Crafter's Companion: our secret weapon • 24 May 2007 • The SnowBlog
Crafter's Companion: our secret weapon
Check this out. This is the most recent of many excellent reviews of The Crafter's Companion. Snowbooks' strategy has always been to publish books that we think readers will like enough to buy (simple, huh?) To hedge our bets, we publish both fiction and non-fiction. The idea is that fiction, if it works, works really well: a novel or thriller has the capability of selling 50,000 units if it takes off (which is what happened with Adept). The downside is that if it doesn't start to sell within a few months of being on the shelves and tables, it's very hard to make it sell at all. On the other hand, four-colour non-fiction will probably never reach those heady heights of tens of thousands of units sold in the first year, but it does tend to sell ten units a week, then thirty, then if it's good fifty, then a hundred. Non-fiction burns slowly, but for a long time.
It's what happened with Boxing Fitness, of which we've now sold 11000 units. No promotion, no fancy price discounting, just a good, useful book, sitting on the shelves, selling modestly and reaping the benefits of that good ol' word of mouth phenomenon. I was sitting at my little stand at the Seni martial arts show all weekend and overheard at least a dozen people point to Boxing Fitness and say 'oh, I've got that. It's a fantastic book,' to their mate. I'm sure sales will rise over the next few weeks as those friends get round to buying themselves a copy.

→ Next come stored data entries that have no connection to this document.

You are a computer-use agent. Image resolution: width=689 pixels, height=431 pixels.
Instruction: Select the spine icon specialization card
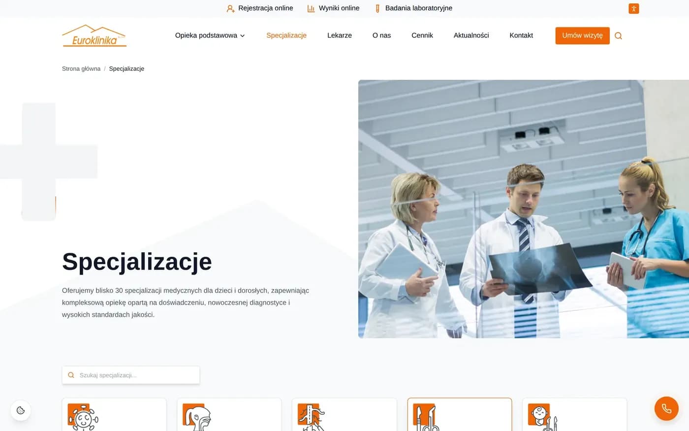345,415
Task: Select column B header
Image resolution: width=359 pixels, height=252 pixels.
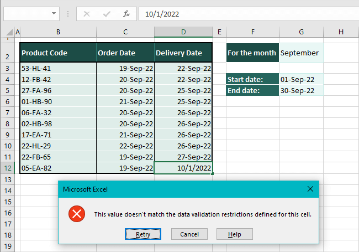Action: [58, 32]
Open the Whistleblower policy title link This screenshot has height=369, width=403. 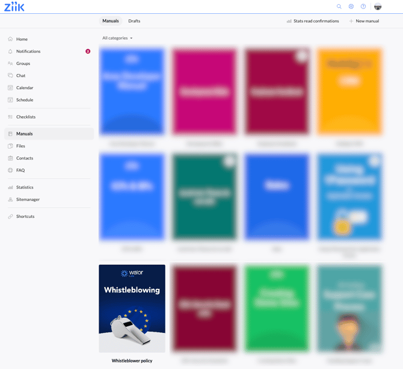132,361
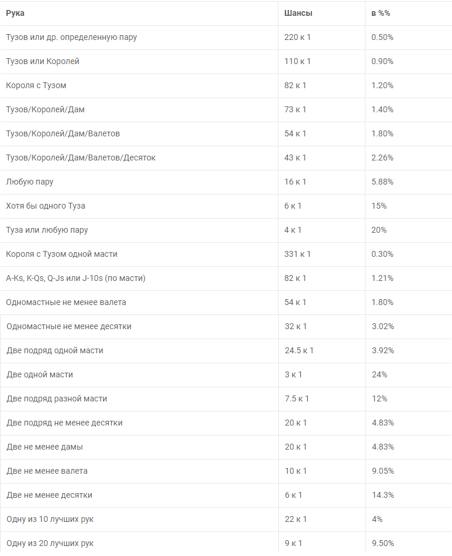The width and height of the screenshot is (452, 556).
Task: Select the 'A-Ks, K-Qs, Q-Js или J-10s' row label
Action: tap(75, 278)
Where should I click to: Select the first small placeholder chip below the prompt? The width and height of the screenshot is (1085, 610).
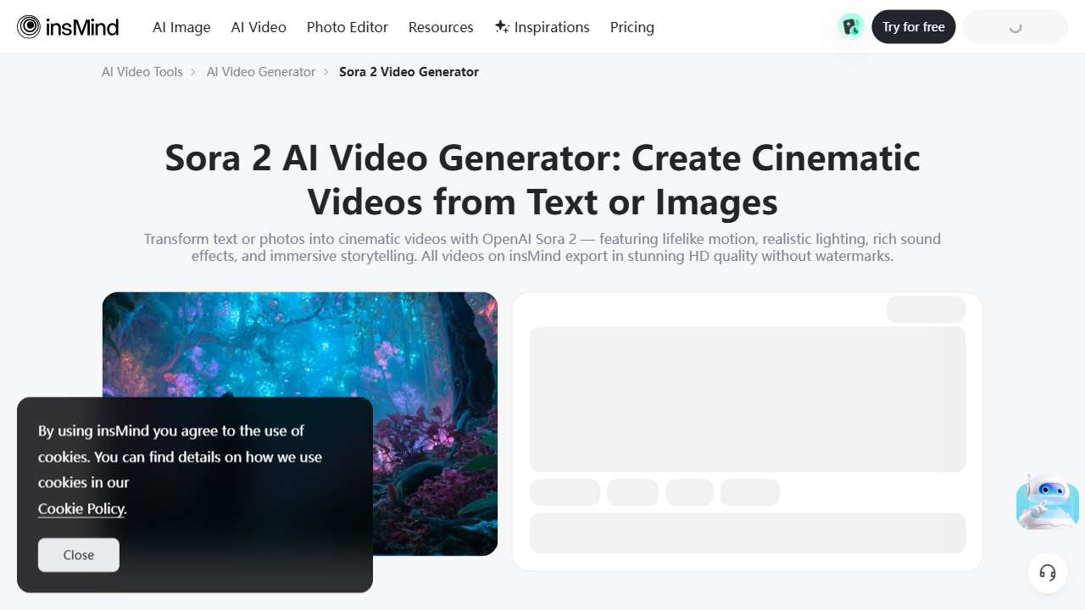565,492
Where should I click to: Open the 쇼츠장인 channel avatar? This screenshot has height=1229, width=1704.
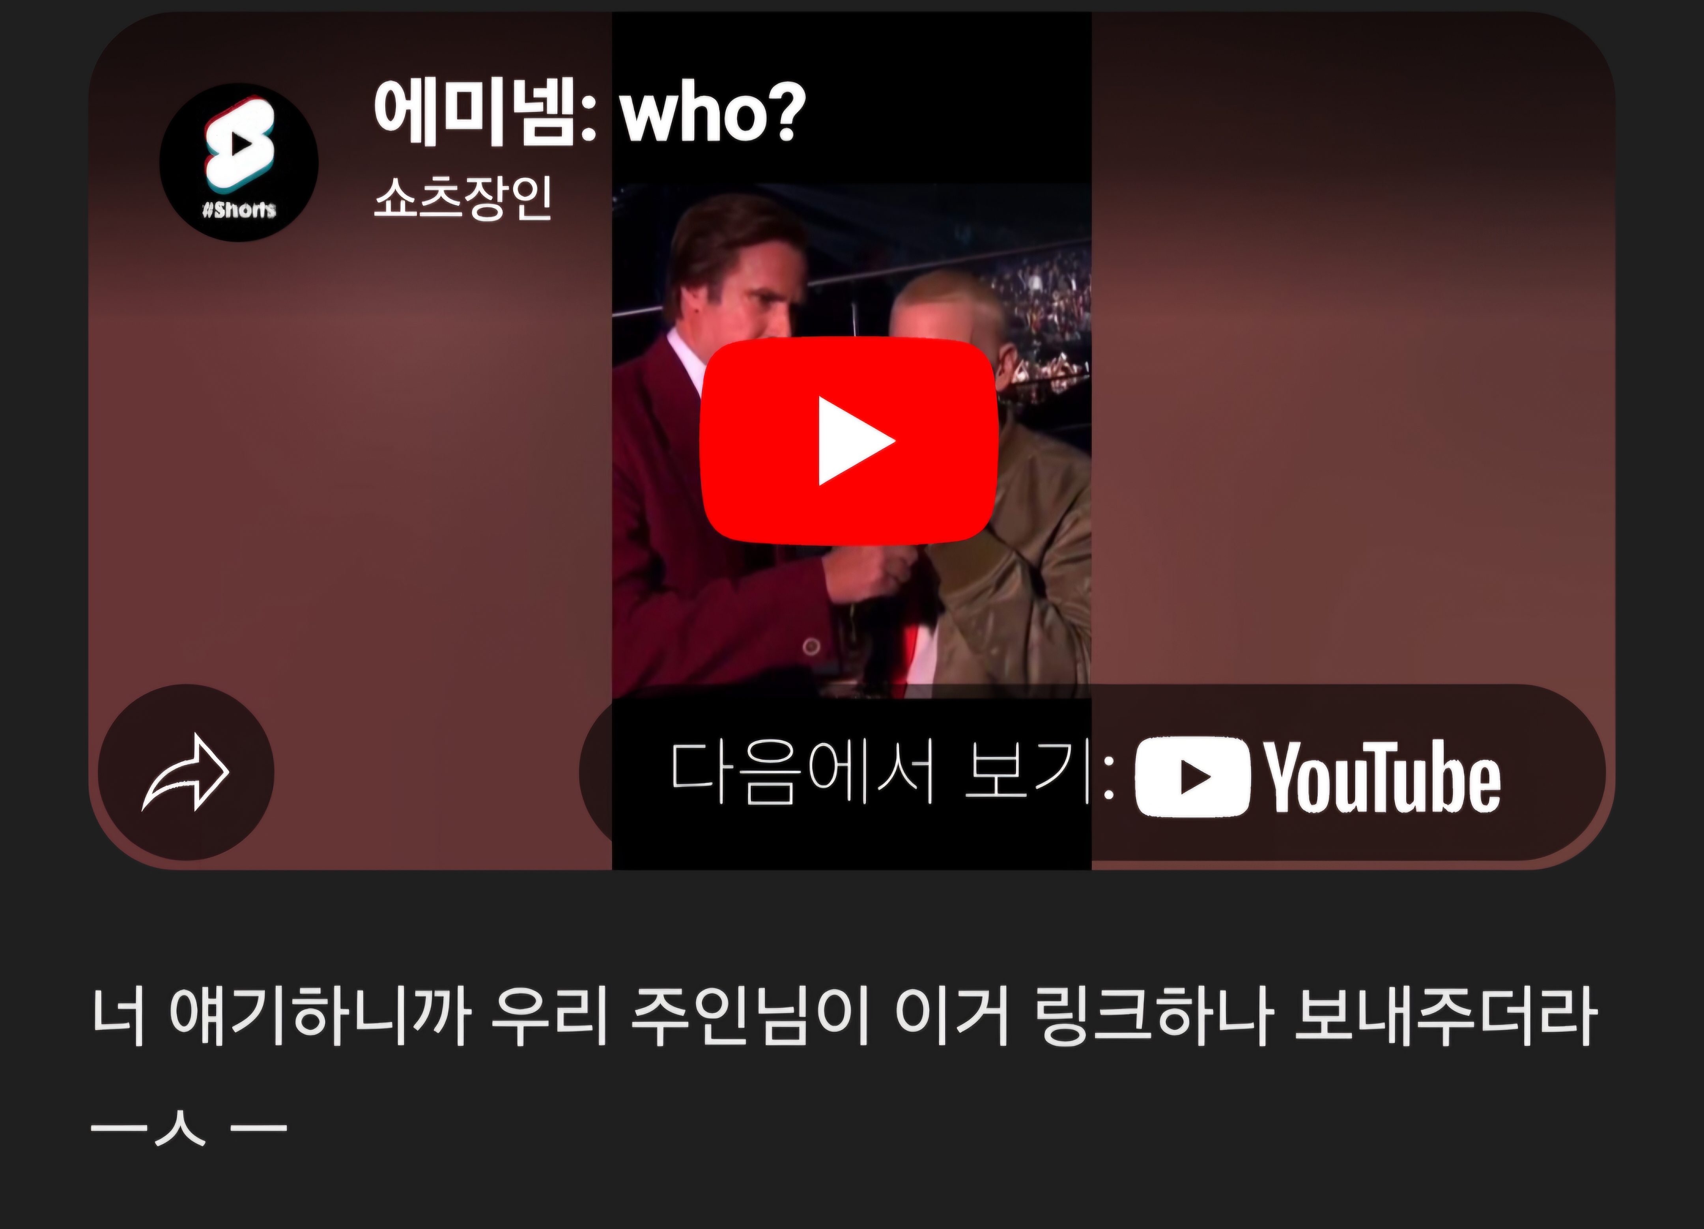coord(239,162)
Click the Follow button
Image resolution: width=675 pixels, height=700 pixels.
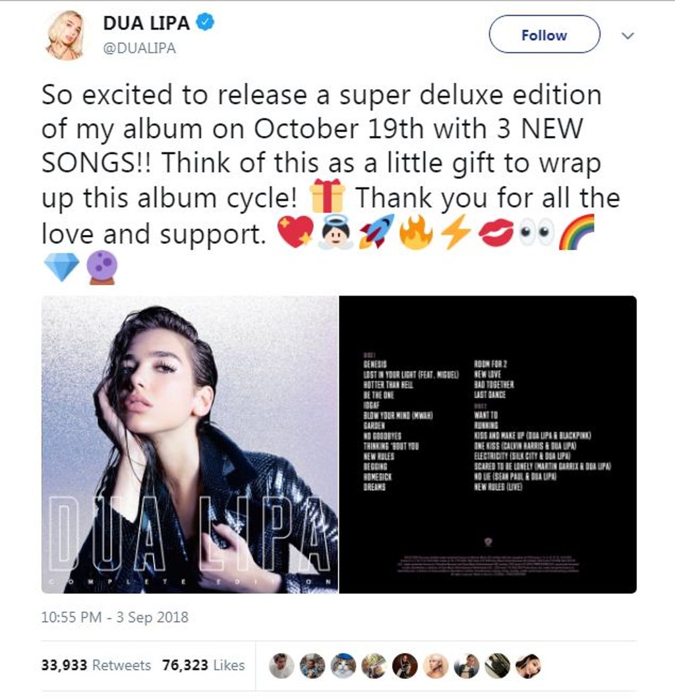[x=544, y=34]
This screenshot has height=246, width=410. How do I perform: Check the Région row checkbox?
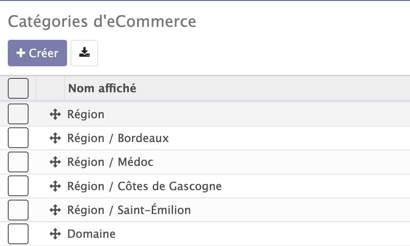(x=18, y=114)
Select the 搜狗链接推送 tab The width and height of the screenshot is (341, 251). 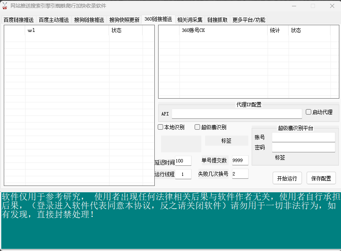click(x=89, y=20)
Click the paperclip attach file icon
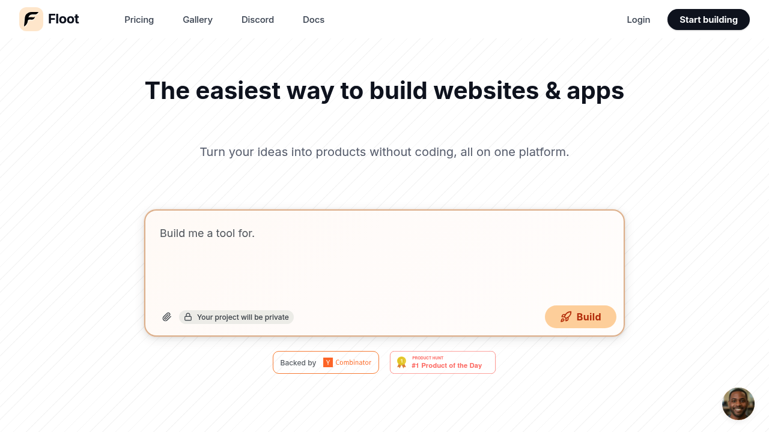 [167, 317]
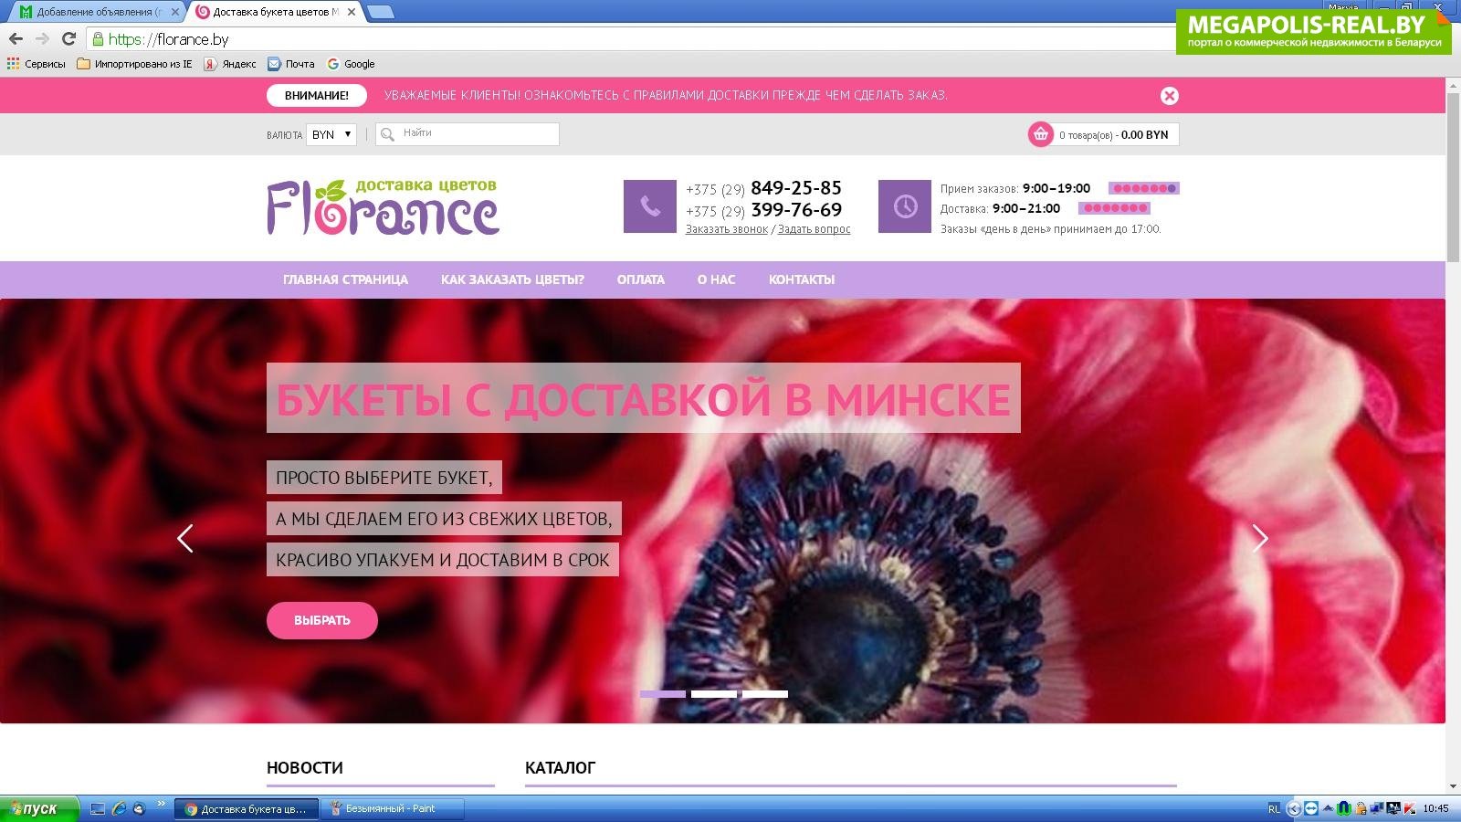Click the shopping cart basket icon
This screenshot has width=1461, height=822.
coord(1040,134)
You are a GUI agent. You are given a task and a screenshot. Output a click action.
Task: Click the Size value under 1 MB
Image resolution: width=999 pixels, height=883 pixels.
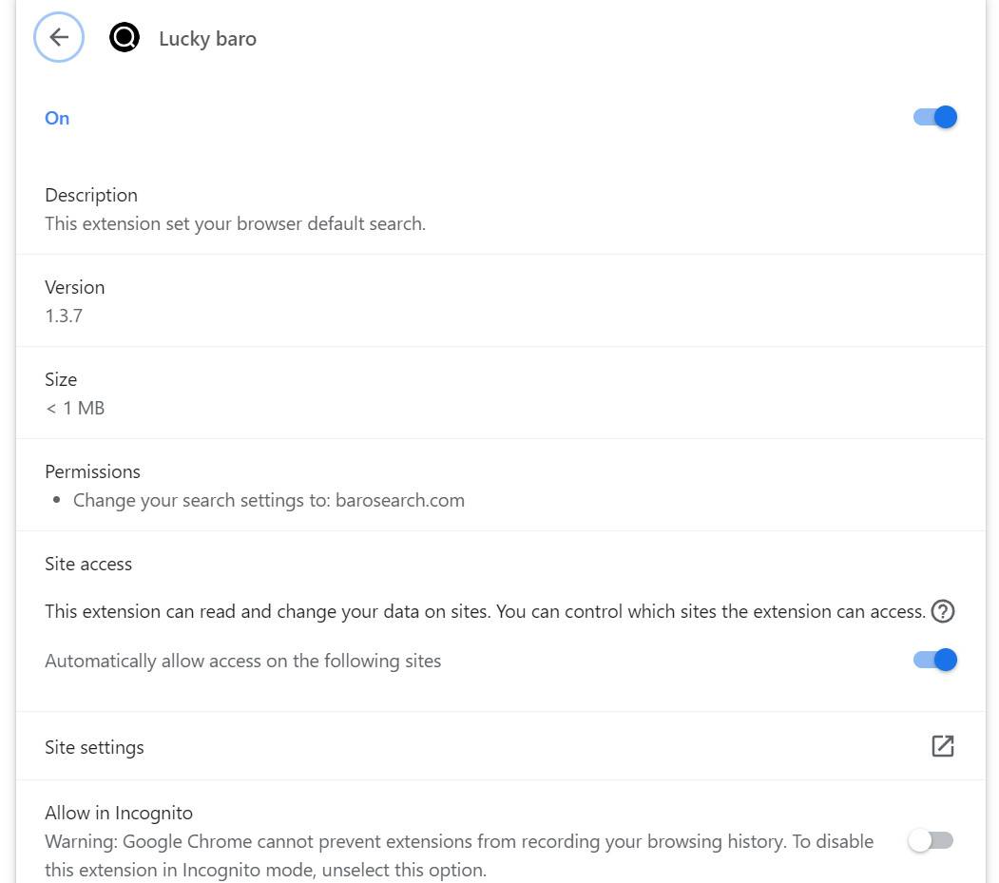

And so it is with Crafter's Companion. We did quite well with it over Christmas, but only now is it coming into its own. A steady feed of excellent reviews, and people talking about it on their blogs, and before you know it you've got a quiet, steady bestseller on your hands. None of this ra-ra-ra hype: it sells because it's good. Not only that: it wouldn't have existed without our own editor, Anna, commissioning each chapter, editing the writing, taking the majority of photos and essentially creating the book from scratch. Now that's the sort of publishing I like.